New technology may make
that transition easier, Golant said. The development of sophisticated monitoring
and surveillance devices that would allow grown children to track their parents'
daily movements on a computer screen from home or work, for example, would
revolutionize attitudes about nursing home and assisted living facilities, he
said. "Suddenly some of the downsides of not living at home would be minimized
because sons and daughters could feel very much involved with the caregiving
experience of their mothers
and fathers even without physically being there," he said. "They could
see parents in their rooms, walk with them to the dining hall and even communicate
with them in real time."
Businesses and social service
agencies are preparing for the surge of aging baby boomers, an estimated seven
out of 10 of whom are expected to require long-term care at some point after
they reach the age of 65, Golant said. Many will also face the issue of a parent
needing long-term care before reaching that stage themselves, he said.
Nursing homes are increasingly
gearing their business toward acute episodes, such as strokes, which call for
short rehabilitative recovery periods, Golant said.
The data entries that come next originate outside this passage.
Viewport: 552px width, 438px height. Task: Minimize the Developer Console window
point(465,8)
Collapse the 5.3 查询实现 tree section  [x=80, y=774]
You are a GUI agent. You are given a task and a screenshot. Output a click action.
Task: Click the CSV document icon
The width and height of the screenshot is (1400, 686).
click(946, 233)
When they offer longterm
care, nursing homes increasingly serve poorer people and are funded through
the Medicaid program, while assisted living caters to private paying individuals
with higher incomes or salable assets such as an expensive home or stock portfolio.
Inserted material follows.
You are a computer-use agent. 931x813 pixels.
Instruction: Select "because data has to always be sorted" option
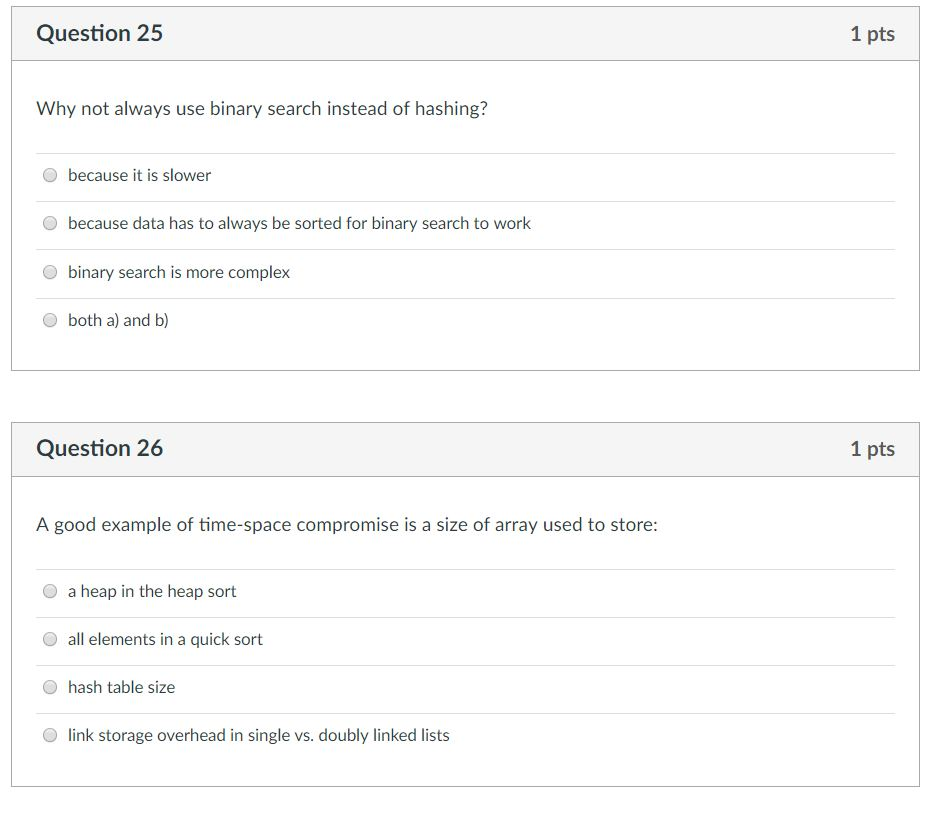pos(50,223)
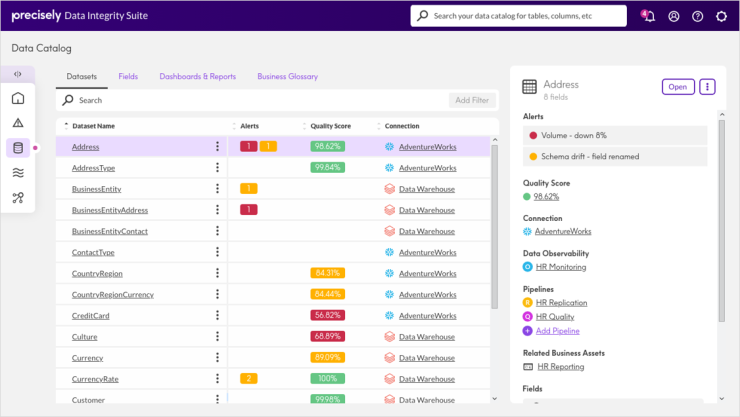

To be competitive, nursing
homes are trying to transform themselves into becoming more home-like and less
like an institution; in short, more like assisted living facilities, he said.
Low savings rates and falling home equity raise the question of whether fewer
baby
boomers will be able to afford assisted living compared with their parents'
generation, Golant said. The average one-year base price is close to $36,000,
not including the additional supervision required with Alzheimer's disease and
more serious medical conditions, he said.
"Assisted living is
here to stay - and is now very much part of the ordinary consumer's lexicon,"
he said. "But its rate of growth and the number and share of older boomers
who will choose this long-term care option in the future is very uncertain."
Frank Caro, senior fellow in the Gerontology Institute at the University of
Massachusetts in Boston and editor of the Journal of Aging and Social Policy,
praised the book as "essential reading for everyone with a stake in the
future of assisted living in the United States."